Sydney Omameh (born February 21, 1993) is an American former football player. He played college football at Ohio Dominion and Grand Valley State. Professionally, he was a member of the Ottawa Redblacks of the Canadian Football League (CFL) and the Columbus Destroyers of the Arena Football League (AFL).

==Early life==
Sydney Omameh was born in Columbus, Ohio. He received his early education from Westerville North High School. He completed his preparatory education at William Mason High School. He played in eight games as a senior, recording 35 tackles, 12 for loss, three quarterback sacks, including a blocking a field goal at Ashland. During his senior year, he was named to the 1st team All-Conference and received an honorable mention in Ohio Southwest.

==College career==
===Ohio Dominican===
Omameh was a member of the Ohio Dominion of Old Dominion University from 2011 to 2015. He graduated with a degree in international business.

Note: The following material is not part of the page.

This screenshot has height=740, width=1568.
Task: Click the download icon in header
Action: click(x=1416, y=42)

In 2013, Omameh was included in the Second Team All-GLIAC. During the same year, he was also selected for the First Team All-Ohio Division II. During 2013, he played 11 games and recorded 40 tackles, 13.5 tackles for loss, 7 sacks, and three blocked kicks.

In 2014, while playing as a defensive for Ohio Dominican, he scored the opening touchdown of a 28-24 Panthers victory by returning a 25-yard blocked kick for a touchdown. In December 2014, he named in the Daktronics All-Super Region Four team squad.

===Grand Valley State===
In September 2016, Omameh joined GVSU football after leaving Ohio Dominican in the summer of the season. Before joining GVSU, he spent four years in the Great Lakes Intercollegiate Athletic Conference (GLIAC). His notable contributions for Grand Valley include four sacks for them against Lakers.

==Professional career==
In 2018, Omameh was signed by the Ottawa Redblacks of the Canadian Football League.

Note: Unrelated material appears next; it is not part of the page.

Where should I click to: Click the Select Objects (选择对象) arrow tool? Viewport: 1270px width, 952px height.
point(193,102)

During the 2019 season, Omameh played for the Columbus Destroyers.

==Personal life==
Omameh is a brother of Patrick Omameh.

At the age of eleven, Omameh started producing music under the artistic name, Uch3nna, using FL Studio. In October 2022, his single, "Fake", was released. He later released "Hate" and "Antidote". His father was a music producer.